Putting It All Together: A Production-Ready Agent
Here's a complete example that combines multiple features:
import anthropic
client = anthropic.Anthropic()
Define tools
tools = [
{
"name": "search_web",
"description": "Search the web for current information",
"input_schema": {
"type": "object",
"properties": {
"query": {"type": "string"}
},
"required": ["query"]
}
},
{
"name": "read_pdf",
"description": "Read and extract text from a PDF file",
"input_schema": {
"type": "object",
"properties": {
"file_path": {"type": "string"}
},
"required": ["file_path"]
}
}
]
Use caching for the system prompt
system_prompt = [
{
"type": "text",
"text": "You are a research assistant. Use the available tools to answer questions accurately.",
"cache_control": {"type": "ephemeral"}
}
]
response = client.messages.create(
model="claude-sonnet-4-20250514",
max_tokens=4096,
system=system_prompt,
tools=tools,
messages=[
{"role": "user", "content": "Find the latest research on quantum computing and summarize it."}
]
)
print(response.content[0].text)
Key Takeaways
- Claude's API is organized into five areas: model capabilities, tools, tool infrastructure, context management, and files/assets. Start with capabilities and tools, then optimize with context management.

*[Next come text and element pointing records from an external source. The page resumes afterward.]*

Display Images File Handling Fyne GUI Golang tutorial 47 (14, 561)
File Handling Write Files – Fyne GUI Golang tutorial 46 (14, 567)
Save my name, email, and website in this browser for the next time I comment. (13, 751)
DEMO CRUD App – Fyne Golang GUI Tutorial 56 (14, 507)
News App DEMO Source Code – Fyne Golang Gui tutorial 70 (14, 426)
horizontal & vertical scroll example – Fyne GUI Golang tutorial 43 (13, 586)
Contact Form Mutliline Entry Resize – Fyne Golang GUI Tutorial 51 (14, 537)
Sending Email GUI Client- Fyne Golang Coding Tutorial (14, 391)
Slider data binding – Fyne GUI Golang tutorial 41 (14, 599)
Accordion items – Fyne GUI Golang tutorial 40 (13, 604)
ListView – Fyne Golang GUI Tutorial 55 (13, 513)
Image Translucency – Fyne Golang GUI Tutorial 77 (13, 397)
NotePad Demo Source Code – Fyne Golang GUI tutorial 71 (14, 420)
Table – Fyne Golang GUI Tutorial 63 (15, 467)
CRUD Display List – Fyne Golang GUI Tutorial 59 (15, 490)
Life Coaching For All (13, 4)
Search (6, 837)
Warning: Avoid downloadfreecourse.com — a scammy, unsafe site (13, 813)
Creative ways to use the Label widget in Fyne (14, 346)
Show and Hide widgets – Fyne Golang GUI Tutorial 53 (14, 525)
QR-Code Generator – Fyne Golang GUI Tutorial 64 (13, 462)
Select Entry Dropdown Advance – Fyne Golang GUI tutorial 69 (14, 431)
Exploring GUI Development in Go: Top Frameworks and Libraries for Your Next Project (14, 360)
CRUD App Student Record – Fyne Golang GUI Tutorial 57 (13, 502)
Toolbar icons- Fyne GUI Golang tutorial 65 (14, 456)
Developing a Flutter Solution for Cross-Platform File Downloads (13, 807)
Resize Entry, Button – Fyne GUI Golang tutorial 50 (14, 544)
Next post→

- Use adaptive thinking for complex reasoning and structured outputs for reliable JSON responses. Batch processing cuts costs by 50% for high-volume workloads.
- Tools extend Claude beyond text – define custom functions or use built-in tools for web search, code execution, and computer control.
- Prompt caching and context compaction are essential for managing long-running sessions efficiently and controlling token costs.
- Always check feature availability – features in Beta may have breaking changes, while GA features are safe for production use.